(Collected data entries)
--------------------------------------------------

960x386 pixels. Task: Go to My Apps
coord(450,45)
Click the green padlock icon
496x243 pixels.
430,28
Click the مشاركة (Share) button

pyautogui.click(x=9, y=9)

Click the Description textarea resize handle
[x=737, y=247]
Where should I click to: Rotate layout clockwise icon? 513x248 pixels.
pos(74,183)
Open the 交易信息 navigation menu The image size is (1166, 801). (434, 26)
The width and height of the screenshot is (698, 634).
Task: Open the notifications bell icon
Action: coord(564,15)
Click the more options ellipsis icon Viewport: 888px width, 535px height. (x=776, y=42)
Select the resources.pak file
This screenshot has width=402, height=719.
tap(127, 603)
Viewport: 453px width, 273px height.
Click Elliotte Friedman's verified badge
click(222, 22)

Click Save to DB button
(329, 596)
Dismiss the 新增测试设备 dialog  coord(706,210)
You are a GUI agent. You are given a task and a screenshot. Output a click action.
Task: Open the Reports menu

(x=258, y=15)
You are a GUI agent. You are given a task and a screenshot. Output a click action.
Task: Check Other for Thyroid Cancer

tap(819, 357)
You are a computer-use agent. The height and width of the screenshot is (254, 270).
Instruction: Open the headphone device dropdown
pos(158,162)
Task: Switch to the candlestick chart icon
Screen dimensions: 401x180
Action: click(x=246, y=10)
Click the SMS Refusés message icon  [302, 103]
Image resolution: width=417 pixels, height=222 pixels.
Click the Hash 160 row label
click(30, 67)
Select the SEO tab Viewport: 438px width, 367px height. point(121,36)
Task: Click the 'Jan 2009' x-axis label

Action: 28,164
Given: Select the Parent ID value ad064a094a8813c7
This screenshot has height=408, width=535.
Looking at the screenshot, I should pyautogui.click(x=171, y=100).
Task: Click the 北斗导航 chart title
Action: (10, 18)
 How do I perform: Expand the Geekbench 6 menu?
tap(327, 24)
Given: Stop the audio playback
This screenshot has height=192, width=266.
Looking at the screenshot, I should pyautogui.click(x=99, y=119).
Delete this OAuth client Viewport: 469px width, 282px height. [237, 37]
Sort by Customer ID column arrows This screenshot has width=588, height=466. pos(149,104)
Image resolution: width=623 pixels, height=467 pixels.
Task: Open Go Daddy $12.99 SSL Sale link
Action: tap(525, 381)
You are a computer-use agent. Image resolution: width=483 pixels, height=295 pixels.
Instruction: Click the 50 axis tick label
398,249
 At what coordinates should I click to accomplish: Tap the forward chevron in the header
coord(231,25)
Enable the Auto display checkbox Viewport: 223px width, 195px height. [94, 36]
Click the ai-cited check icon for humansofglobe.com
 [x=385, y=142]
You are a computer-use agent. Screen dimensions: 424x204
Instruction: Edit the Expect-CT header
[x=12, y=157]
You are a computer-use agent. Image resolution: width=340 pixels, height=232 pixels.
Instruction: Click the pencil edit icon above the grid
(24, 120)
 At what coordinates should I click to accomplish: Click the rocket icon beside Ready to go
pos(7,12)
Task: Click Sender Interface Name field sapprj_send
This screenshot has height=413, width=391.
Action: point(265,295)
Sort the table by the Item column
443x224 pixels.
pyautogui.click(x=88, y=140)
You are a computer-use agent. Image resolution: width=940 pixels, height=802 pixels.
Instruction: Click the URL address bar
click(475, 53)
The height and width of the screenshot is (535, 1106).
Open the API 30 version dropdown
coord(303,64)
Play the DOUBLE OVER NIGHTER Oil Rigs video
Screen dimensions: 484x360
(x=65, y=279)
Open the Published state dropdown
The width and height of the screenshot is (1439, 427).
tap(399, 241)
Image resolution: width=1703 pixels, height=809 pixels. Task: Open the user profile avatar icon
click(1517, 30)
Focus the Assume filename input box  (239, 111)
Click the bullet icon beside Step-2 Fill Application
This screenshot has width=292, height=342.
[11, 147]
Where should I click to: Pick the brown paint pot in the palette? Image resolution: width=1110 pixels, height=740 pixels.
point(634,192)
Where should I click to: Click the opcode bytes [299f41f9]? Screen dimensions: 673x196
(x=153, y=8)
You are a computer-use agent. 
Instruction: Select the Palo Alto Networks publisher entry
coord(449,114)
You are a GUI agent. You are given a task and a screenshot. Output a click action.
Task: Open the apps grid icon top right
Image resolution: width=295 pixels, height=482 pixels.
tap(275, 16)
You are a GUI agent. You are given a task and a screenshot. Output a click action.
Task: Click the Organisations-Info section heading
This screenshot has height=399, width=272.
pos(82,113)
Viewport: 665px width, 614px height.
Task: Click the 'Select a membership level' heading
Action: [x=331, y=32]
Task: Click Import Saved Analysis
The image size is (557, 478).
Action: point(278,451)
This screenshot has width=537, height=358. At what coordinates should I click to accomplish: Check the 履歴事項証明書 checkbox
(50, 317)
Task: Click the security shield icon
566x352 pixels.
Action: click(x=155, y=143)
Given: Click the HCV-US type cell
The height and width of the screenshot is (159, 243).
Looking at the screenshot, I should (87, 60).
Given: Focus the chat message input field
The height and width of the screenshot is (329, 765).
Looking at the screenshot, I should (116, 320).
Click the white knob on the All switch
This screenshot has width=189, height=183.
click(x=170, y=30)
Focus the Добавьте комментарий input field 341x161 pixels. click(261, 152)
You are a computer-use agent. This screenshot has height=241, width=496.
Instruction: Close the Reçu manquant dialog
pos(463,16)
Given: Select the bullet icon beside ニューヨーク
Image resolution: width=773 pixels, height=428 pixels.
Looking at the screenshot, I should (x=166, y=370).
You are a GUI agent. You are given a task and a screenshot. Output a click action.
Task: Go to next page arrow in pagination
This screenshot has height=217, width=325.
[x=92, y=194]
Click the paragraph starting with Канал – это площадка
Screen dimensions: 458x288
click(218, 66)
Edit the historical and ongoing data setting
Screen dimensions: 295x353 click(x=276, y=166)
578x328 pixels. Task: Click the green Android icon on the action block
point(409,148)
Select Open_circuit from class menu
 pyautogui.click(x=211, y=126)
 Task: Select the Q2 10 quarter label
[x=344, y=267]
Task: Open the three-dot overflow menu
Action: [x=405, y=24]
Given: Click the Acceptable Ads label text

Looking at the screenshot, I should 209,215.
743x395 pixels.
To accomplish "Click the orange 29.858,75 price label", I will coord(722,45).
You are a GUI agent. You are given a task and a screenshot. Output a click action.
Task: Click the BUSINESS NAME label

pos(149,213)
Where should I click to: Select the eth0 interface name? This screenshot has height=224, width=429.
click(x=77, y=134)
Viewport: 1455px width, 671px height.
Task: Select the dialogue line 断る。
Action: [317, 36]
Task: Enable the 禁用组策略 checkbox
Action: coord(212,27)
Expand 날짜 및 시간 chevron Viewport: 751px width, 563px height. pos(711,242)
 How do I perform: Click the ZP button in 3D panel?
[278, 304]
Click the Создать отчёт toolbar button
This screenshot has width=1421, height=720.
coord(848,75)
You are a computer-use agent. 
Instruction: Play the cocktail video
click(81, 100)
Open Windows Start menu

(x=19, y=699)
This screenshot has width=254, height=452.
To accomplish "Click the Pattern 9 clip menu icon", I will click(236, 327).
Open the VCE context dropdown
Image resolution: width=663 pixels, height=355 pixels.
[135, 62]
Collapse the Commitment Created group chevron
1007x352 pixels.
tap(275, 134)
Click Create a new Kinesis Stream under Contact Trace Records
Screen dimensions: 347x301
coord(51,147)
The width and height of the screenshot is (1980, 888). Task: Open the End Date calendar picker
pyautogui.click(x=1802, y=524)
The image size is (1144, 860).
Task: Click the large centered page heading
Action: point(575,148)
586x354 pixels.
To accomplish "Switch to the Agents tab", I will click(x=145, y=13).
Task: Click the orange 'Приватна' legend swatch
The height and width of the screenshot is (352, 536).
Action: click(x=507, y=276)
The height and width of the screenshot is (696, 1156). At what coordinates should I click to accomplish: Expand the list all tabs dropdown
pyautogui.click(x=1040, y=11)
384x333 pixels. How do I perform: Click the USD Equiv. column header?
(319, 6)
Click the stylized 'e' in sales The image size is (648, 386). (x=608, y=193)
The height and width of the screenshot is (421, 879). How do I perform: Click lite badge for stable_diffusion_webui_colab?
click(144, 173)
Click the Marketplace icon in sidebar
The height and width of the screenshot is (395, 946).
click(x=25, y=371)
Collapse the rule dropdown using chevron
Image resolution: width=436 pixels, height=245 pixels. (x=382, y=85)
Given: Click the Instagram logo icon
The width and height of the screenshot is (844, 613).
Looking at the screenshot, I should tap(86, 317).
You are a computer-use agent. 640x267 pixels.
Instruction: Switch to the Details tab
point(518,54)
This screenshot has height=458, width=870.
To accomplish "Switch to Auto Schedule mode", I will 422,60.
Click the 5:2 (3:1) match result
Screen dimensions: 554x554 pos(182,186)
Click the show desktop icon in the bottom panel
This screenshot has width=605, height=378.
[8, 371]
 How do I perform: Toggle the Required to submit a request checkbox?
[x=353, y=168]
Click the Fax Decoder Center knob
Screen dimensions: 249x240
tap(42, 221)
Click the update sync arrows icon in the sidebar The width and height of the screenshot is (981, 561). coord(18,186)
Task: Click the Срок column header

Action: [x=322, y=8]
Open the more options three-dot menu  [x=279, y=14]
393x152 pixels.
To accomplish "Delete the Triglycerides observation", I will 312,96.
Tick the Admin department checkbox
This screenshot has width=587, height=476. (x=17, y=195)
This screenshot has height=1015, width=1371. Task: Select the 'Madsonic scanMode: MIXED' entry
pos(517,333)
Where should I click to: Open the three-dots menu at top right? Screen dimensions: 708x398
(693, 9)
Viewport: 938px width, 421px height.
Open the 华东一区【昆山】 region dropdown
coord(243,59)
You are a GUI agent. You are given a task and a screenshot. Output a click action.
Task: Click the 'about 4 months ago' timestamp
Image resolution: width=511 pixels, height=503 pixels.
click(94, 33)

--------------------------------------------------

### EXERCISE DIRECTIONS
In your answer, include only the lines above starting at the line that holds "Click the Fax Decoder Center knob" and ending at the line that holds "Open the more", copied exactly.

### RESPONSE BELOW
Click the Fax Decoder Center knob
Screen dimensions: 249x240
tap(42, 221)
Click the update sync arrows icon in the sidebar The width and height of the screenshot is (981, 561). coord(18,186)
Task: Click the Срок column header

Action: [x=322, y=8]
Open the more options three-dot menu  [x=279, y=14]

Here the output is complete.